In general, the responsibility for the completeness of a LocalHolding lies with the organization which manages it. Specifically, if a FlowSubscription is not fulfilled for any reason, all corrective steps are to be initiated from the LocalHolding. This suggests that the establishment or modification of a FlowSubscription should be an idempotent operation. It also suggests that there must be mechanisms by which recipients of data can discern, as quickly as possible, when a data delivery interruption has occurred.

Regarding the last point, perhaps the FlowSource could generate an integer "FlowCounter" which is incremented with each new product--the receiver could then use jumps in sequence to identify interruptions. Alternatively, the receiver might periodically check an inventory which is maintained at the FlowSource.

Connectivity and Reliability

Internet connections to all LocalHoldings are assumed to have adequate capacity to handle the FlowSubscriptions and FlowProduct selections made by the responsible organization. In other words, the organization is responsible for obtaining adequate connections or, alternatively, for limiting its selections. In cases where the capacity is inadequate, the IDD design does not attempt to predict which FlowProducts will not be received.

DataFlows in the IDD are of two general types: A) those upon which many Unidata users depend and, therefore, reliability is of direct concern to the UPC, and B) those which arise on an ad hoc basis among users of the LDM software. The IDD design must facilitate the creation of new type B DataFlows so that they:

  1. do not have detrimental impact on the reliability of type A DataFlows;

  2. do not require recompilations or other major IDD system adaptations;

  3. can support some form of access control managed by the data provider without Unidata intervention;

  4. can evolve to become type A DataFlows if community interest warrants.
For type A DataFlows, the IDD must provide means for monitoring centrally the entire state of the DataFlow, including individual states of LocalHoldings and discrepencies between LocalHoldings and GlobalHoldings (that is, disrepencies which arise outside the intended effects of SubsetSelectors). Such monitoring capabilities also should reflect the health of the underlying networks, to the extent practical. It must be possible--from the UPC--to maintain current, quantitative measures of how promptly and reliably the IDD system delivers data to all users.

Local Filing and Processing of FlowProducts

The IDD is not required to support direct user access to LocalHoldings because, in general, LocalHoldings may be accessed only through the IDD system. Therefore, the IDD system must provide user-definable means to store FlowProducts in local files or, alternatively, to pass them to processing routines, such as decoders. The process for selecting FlowProducts to file and/or process should parallel, as closely as possible, the previously described processes for establishing FlowSubscriptions and defining SubsetSelectors. It must be possible to employ SelectionKeys and UniqueKeys in the naming of files and in the processing routines.

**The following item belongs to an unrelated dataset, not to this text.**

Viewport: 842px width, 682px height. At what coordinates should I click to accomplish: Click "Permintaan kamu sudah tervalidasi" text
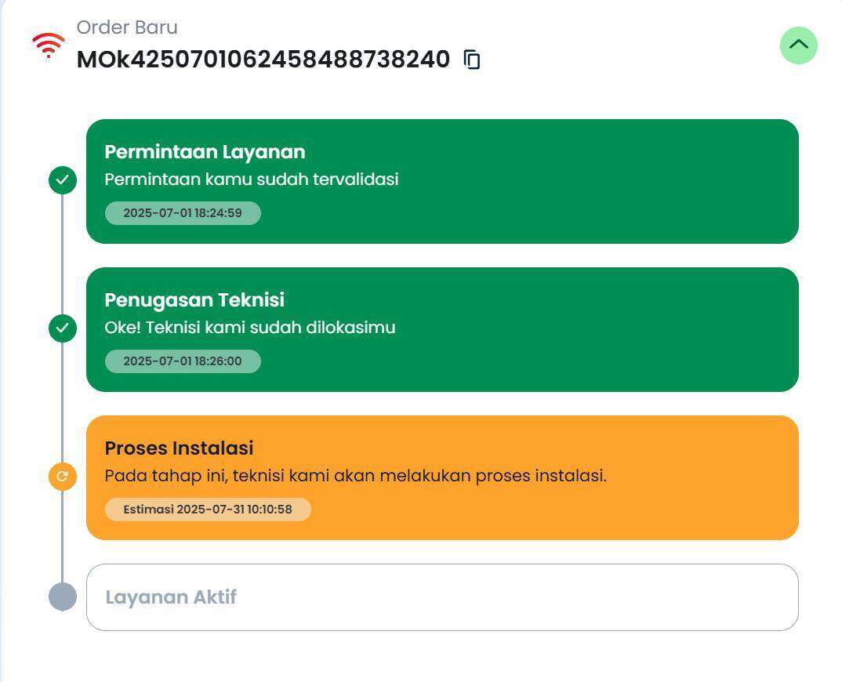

This capability is intended to facilitate the joining of the IDD system with more powerful systems for managing, browsing, and giving access to archived data. In this way, the IDD system is relieved of all but the simplest forms of retrospective data access, utilizing SelectionKeys and UniqueKeys. Content-based selections of FlowProducts and subsetting within FlowProducts will not be supported by the IDD system and, if needed, will be provided separately. Thus, GlobalHoldings typically will encompass relatively short time periods (order 10 days), and user needs for long time-series or other data sets that differ significantly from the forms provided by the FlowSources, or for sophisticated subsetting, selection and assembly and will be met through systems that are fed via IDD, not by the IDD system per se.